After the completion of the above experiment, we changed the environment and then performed the test of restore mapping according to the experimental design. The results are shown in
Figure 12.
Figure 12 shows the restore mapping status after the environment change.
Figure 12a is an RGB frame during mapping, and the image shows that the system has detected the newly added features of the person and the chair. The element data of the map marked by the red box at the bottom of the image has changed significantly. The number of map points continues to increase, but the number of key frames dropped sharply, which is because the environment has changed and the system is continuously updating keyframes.

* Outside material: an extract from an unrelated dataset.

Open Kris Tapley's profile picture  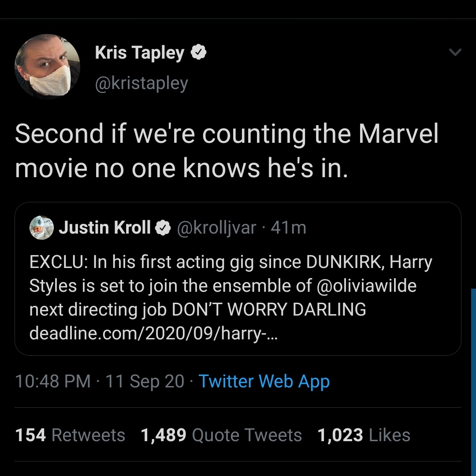[48, 66]
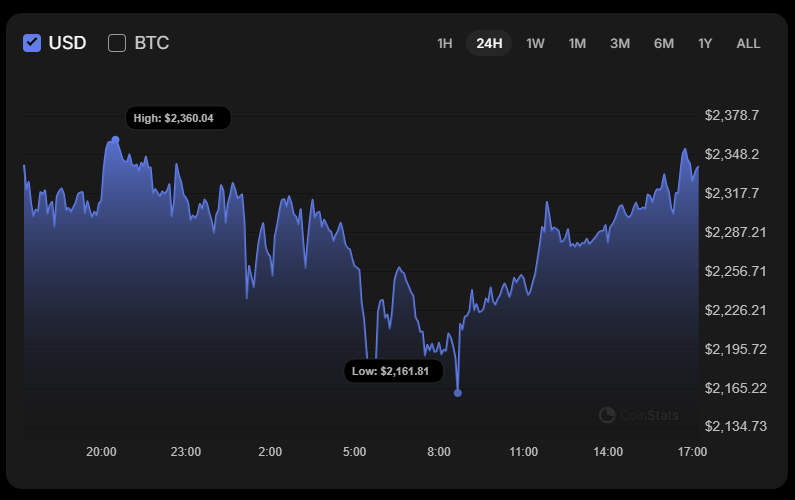Click the BTC label text
Viewport: 795px width, 500px height.
(152, 43)

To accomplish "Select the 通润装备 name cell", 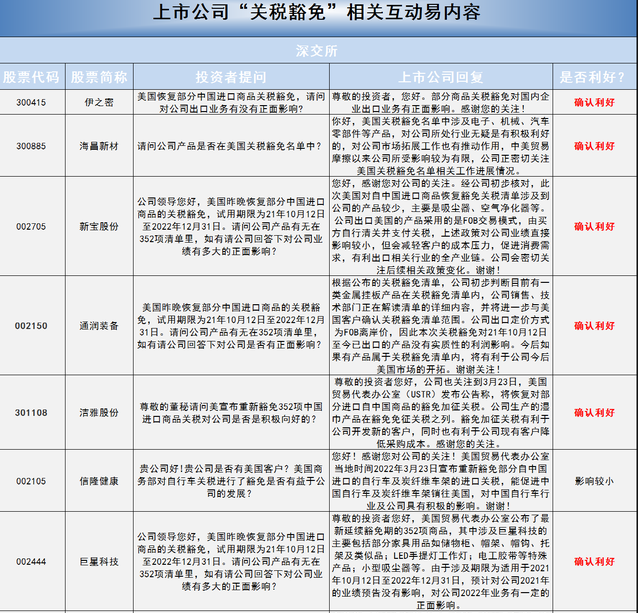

Figure 11b,c are the top view and side view of the map after completion of the construction, respectively. The image shows that some new map points were added in the blank area in
Figure 11c that are consistent with the environmental changes, and the outline of the person sitting on the chair (near the side of the camera) can be found in the side view. In addition, in contrast to
Figure 11c, the new mapping trajectory also changed according to the movement of the robot.

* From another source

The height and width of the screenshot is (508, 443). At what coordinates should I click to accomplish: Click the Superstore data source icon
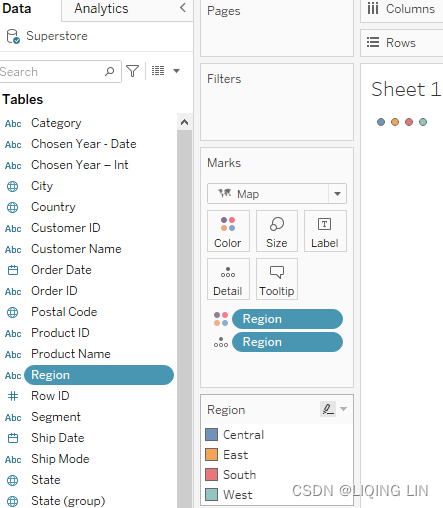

The analysis of the above experimental results shows that the method proposed in this paper can continue to construct the changing part of the environment after a change in the environment, so as to be applicable to the new environmental structure. In other words, the method proposed in this paper has strong robustness against changes to the environment.

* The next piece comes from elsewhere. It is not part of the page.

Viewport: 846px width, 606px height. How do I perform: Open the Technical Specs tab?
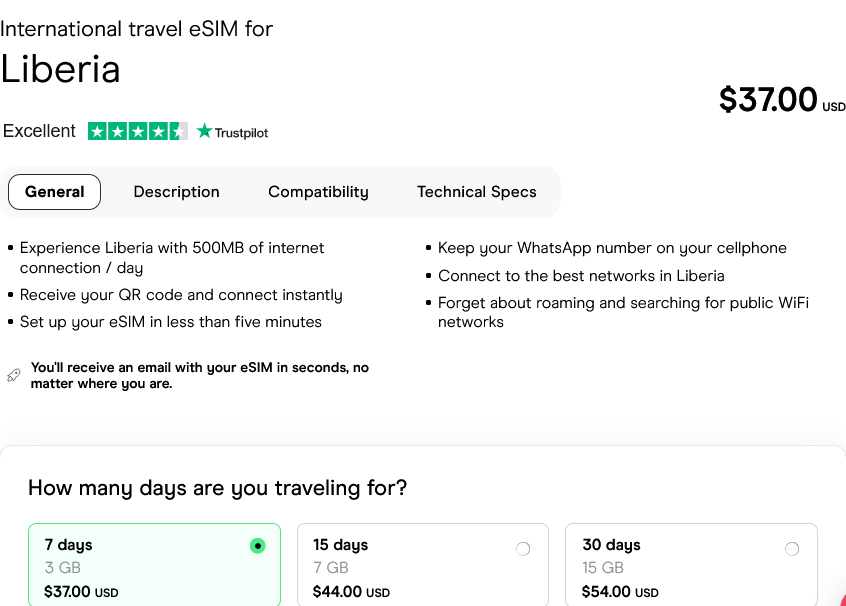coord(476,192)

6. Discussion and Conclusions
This paper proposed an improved ORB-SLAM2 system for improving the problems of the original system in terms of startup speed, tracking accuracy, and map reuse. Firstly, we proposed a binary-based vocabulary storage method to improve the startup speed of the ORB-SLAM2 system. Then, we proposed an improved vocabulary training algorithm to train small-scale vocabularies for specific environments for improving system location accuracy. Finally, we proposed the offline map construction method and the rapid relocation method of a robot, which enables the system to quickly restore the location tracking state based on an offline map, avoiding repeated mapping and changing the working mode of the original ORB-SLAM2 system. In addition, when the environment changes, the improved system is able to restore mapping to reconstruct the changing part of the environment. Through experiments and results analysis, we proved that the method proposed in this paper could achieve the expected goal, and the improved ORB-SLAM2 system can be better applied to mobile robots. However, the proposed methods in this paper also have limitations. Firstly, since we do not have much related research, the improved system cannot provide a dense point-cloud map. In addition, our Binary-based Vocabulary Storage method can provide a binary vocabulary for the system, but from the perspective of readability, this is not very user-friendly; thus, if researchers need to read vocabulary information directly, our method may not be applicable.
In future studies, we will focus on the rapid dense map construction of the visual SLAM and the semantic SLAM. We hope to promote the diversification of the functionality of the visual SLAM to match the complex task requirements of the intelligent mobile robot.